Tout cela, et le reste,  Barthélémy en fait part à son correspondant anonyme.

Après sa visite chez le docteur Blavar, il va consulter le frère de celui-ci également psychiatre exerçant dans la même rue mais, installé en face de chez lui. Malgré la différence de méthodologie des deux frères psychiatres (passages savoureux),  il n’est pas plus avancé sur son état de santé psychique. Il aurait aimé qu’on puisse lui dire s’il était ou s’il n’était pas dépressif, ça l’aurait rassuré.

Sa vie personnelle n’est pas non plus très épanouie. Il partage sa vie avec une femme complètement addicte aux séries TV, qui a arrêté de travailler pour pouvoir s’adonner à sa drogue télévisuelle. Elle a relégué  Barthélémy dans une toute petite chambre qu’occupait le bébé des anciens locataires. Leur relation se résume à quelques post-it qu’elle lui laisse pour qu’il aille faire les courses et s’occupe de quelques menues tâches  ménagères. Elle s’adresse à lui en l’appelant bibi et exige qu’il fasse de même en l’appelant bébé.

Pas très reluisant, il en convient. Jusqu’à ce qu’il décide de partir. Mais sa décision n’est pas si simple et les rebondissements de son départ vont nous tenir en haleine jusqu’à la fin du roman.

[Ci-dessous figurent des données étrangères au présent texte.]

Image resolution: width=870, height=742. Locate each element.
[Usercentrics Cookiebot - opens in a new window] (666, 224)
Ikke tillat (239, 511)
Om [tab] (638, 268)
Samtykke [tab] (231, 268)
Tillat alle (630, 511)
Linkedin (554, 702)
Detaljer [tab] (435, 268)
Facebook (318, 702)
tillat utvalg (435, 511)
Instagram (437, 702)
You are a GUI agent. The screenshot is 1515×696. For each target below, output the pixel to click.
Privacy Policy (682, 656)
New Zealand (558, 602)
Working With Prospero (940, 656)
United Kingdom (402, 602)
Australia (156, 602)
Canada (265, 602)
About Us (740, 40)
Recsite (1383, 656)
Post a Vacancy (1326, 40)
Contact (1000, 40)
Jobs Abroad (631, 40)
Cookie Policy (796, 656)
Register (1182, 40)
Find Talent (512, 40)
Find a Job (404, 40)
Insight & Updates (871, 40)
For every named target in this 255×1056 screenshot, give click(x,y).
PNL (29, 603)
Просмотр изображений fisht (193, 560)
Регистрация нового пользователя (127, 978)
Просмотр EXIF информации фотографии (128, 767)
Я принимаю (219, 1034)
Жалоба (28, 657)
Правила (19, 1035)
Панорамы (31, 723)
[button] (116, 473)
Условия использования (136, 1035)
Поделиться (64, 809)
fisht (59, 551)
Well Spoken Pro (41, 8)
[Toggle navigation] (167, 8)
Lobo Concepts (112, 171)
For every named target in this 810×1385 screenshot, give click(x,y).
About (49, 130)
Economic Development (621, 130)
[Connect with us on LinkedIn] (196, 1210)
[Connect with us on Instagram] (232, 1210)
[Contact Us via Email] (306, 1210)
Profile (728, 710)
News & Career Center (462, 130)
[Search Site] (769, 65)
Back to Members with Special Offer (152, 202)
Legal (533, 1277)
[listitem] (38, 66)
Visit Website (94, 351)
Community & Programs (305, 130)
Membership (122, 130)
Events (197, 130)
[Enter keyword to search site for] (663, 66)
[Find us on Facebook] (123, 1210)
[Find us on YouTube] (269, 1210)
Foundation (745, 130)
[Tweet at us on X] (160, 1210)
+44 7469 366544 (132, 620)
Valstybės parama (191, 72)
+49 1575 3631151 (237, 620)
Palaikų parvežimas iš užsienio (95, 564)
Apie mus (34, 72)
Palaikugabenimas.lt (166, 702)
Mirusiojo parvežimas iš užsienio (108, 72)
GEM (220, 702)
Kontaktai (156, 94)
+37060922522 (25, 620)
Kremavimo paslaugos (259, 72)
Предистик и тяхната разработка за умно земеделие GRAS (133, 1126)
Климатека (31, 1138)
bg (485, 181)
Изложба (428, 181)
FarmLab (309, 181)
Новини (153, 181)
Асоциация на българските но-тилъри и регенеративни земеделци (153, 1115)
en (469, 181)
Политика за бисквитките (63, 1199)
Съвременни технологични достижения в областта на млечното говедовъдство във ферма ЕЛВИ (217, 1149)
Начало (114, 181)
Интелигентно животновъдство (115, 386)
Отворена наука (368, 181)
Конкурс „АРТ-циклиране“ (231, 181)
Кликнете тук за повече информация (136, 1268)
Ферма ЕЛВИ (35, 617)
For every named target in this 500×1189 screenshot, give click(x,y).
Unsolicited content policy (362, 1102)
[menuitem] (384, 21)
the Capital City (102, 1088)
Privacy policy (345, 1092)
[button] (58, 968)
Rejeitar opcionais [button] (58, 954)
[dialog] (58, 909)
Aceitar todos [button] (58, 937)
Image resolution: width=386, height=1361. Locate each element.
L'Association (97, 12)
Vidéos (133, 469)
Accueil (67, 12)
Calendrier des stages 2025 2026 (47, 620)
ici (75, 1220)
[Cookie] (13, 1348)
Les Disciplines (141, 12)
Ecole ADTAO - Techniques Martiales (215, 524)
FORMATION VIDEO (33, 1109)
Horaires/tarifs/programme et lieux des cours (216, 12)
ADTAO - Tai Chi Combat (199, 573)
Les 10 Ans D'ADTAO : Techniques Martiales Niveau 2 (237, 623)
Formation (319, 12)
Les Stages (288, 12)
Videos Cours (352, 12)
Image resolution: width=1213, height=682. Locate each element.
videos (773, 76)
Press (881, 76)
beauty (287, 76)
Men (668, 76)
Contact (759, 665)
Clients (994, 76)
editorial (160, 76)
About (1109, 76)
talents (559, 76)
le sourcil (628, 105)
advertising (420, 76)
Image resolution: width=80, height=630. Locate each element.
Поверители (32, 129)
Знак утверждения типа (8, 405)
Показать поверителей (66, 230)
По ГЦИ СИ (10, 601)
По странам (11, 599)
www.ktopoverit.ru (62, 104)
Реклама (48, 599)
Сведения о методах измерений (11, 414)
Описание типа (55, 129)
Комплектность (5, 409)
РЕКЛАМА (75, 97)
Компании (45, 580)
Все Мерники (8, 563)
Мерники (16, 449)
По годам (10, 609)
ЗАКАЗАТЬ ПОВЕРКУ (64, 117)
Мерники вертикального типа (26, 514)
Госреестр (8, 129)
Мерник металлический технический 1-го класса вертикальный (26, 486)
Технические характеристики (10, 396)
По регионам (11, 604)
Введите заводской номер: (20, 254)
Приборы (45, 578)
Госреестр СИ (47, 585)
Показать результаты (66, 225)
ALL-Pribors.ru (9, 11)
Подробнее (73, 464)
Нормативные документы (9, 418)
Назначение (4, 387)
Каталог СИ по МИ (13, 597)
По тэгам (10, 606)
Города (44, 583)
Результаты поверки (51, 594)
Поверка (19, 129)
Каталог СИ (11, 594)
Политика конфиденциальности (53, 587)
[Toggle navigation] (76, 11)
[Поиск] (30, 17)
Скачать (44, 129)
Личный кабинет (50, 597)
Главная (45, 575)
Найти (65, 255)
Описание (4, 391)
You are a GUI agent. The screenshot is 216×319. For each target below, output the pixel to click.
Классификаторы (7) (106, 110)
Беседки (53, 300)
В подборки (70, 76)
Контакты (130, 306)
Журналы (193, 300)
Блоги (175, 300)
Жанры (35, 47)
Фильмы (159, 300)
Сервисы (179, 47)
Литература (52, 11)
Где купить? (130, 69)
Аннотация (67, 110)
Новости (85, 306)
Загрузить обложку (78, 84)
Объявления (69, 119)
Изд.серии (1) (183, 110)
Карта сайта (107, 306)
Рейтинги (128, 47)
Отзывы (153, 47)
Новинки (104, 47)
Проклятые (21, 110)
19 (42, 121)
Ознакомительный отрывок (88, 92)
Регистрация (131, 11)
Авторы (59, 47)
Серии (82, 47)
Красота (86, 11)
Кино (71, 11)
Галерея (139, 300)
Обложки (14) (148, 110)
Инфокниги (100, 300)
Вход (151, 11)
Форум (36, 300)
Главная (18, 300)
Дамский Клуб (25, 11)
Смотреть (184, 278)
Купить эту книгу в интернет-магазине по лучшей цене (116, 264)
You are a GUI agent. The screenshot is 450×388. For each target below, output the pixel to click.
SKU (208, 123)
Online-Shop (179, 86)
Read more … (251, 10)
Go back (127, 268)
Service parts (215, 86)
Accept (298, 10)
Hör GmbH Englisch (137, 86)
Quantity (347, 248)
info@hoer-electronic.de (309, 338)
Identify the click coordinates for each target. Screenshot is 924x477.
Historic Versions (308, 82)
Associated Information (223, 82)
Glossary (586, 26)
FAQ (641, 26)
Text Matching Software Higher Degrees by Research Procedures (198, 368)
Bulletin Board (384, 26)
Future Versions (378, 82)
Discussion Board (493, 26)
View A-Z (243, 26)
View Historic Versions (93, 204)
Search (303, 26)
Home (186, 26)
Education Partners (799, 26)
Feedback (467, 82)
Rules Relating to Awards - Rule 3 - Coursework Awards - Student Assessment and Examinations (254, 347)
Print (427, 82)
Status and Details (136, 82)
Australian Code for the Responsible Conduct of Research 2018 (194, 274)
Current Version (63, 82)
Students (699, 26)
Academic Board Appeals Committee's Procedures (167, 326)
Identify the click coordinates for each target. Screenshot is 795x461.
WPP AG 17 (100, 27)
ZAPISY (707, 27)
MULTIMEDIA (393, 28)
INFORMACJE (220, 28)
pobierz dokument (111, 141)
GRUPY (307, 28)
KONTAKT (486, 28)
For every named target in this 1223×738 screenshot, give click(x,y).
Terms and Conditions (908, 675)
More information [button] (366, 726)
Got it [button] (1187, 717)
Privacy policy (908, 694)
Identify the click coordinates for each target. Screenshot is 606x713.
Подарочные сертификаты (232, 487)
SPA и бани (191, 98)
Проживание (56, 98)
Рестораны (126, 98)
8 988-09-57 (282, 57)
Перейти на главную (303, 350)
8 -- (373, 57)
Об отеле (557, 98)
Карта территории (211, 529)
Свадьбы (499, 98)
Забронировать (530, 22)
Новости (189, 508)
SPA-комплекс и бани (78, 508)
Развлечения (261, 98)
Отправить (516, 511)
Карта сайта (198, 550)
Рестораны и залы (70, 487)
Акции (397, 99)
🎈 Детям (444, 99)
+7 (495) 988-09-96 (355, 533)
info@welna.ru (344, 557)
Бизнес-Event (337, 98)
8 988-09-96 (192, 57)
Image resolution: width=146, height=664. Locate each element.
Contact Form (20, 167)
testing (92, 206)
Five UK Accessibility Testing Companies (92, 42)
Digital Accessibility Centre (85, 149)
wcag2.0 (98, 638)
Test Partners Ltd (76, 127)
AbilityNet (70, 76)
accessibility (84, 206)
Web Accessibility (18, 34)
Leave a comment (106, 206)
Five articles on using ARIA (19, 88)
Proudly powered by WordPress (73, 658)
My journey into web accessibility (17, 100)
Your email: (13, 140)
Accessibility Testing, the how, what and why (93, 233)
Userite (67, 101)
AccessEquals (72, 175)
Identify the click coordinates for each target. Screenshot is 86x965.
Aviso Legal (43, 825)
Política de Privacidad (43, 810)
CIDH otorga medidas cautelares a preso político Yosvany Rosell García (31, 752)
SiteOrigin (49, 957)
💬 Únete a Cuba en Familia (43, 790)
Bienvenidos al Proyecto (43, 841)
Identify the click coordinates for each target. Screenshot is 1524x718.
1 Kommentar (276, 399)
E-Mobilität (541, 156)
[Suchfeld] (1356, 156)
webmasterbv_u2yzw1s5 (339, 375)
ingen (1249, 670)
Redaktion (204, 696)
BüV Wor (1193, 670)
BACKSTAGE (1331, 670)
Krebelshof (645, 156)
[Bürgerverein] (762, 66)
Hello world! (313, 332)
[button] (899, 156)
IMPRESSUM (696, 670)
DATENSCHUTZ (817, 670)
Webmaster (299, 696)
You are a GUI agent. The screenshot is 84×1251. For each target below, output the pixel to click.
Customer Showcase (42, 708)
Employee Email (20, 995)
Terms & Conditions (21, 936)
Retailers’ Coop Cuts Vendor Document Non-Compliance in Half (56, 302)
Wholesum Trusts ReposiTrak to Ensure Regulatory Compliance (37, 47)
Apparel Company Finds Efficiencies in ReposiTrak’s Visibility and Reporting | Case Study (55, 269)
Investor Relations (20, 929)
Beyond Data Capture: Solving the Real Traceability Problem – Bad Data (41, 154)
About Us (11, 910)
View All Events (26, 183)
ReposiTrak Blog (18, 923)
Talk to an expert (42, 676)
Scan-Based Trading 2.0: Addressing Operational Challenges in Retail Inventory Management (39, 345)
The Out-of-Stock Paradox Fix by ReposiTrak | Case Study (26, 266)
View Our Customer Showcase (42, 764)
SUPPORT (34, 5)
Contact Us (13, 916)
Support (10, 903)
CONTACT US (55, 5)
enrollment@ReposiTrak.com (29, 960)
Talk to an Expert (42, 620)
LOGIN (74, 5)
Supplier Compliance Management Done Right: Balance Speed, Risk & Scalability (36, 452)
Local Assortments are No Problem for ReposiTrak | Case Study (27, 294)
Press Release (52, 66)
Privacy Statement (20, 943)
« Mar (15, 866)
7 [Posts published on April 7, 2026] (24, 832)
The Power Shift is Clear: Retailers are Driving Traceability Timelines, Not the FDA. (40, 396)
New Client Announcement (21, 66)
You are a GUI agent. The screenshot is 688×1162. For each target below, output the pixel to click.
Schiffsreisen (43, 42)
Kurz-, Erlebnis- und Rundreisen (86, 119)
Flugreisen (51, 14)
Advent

Isabelle Minière a l’art de rendre attachants ses personnages et ce, dans tous ses romans. Son empathie pour lesdits personnages est communicative, sans jamais dépasser une certaine limite qui pourrait dévier sur une sorte de compassion un peu mièvre. D’ailleurs,  le regard que porte Barthélémy sur lui-même est très lucide et l’autodérision qu’il s’applique le rend encore plus attachant et sympathique.

On pense un peu à certains personnages des films de Woody Alen, mal dans leur peau mais tellement intelligents et malicieux derrière leur apparence frêle et fragile.

Et en ce qui concerne les personnages (souvent masculins) des romans d’Isabelle Minière, on pourrait ajouter qu’une réelle bienveillance les anime.

Isabelle Minière  a une plume, une voix singulière qui susurre à notre oreille la mélodie de la vie quotidienne de  personnages souvent un peu décalés, mais profondément humains, lucides et au fond, assez solitaires.  Son style est simple, concis, sans détour. Son humour, voire son ironie nous ravissent et ne sont jamais  négatifs. Les personnages qu’elle dessine sont en phase avec l’époque que nous vivons qui, à bien des égards, est anxiogène. Les réflexions de Barhélémy concernant le développement personnel et tous les poncifs et recettes que l’on trouve dans les manuels du savoir-être pour pallier les  difficultés existentielles des lecteurs  sont hilarantes.

Un livre qui se croque avec délicatesse et nous adresse un sourire d’une touchante humanité.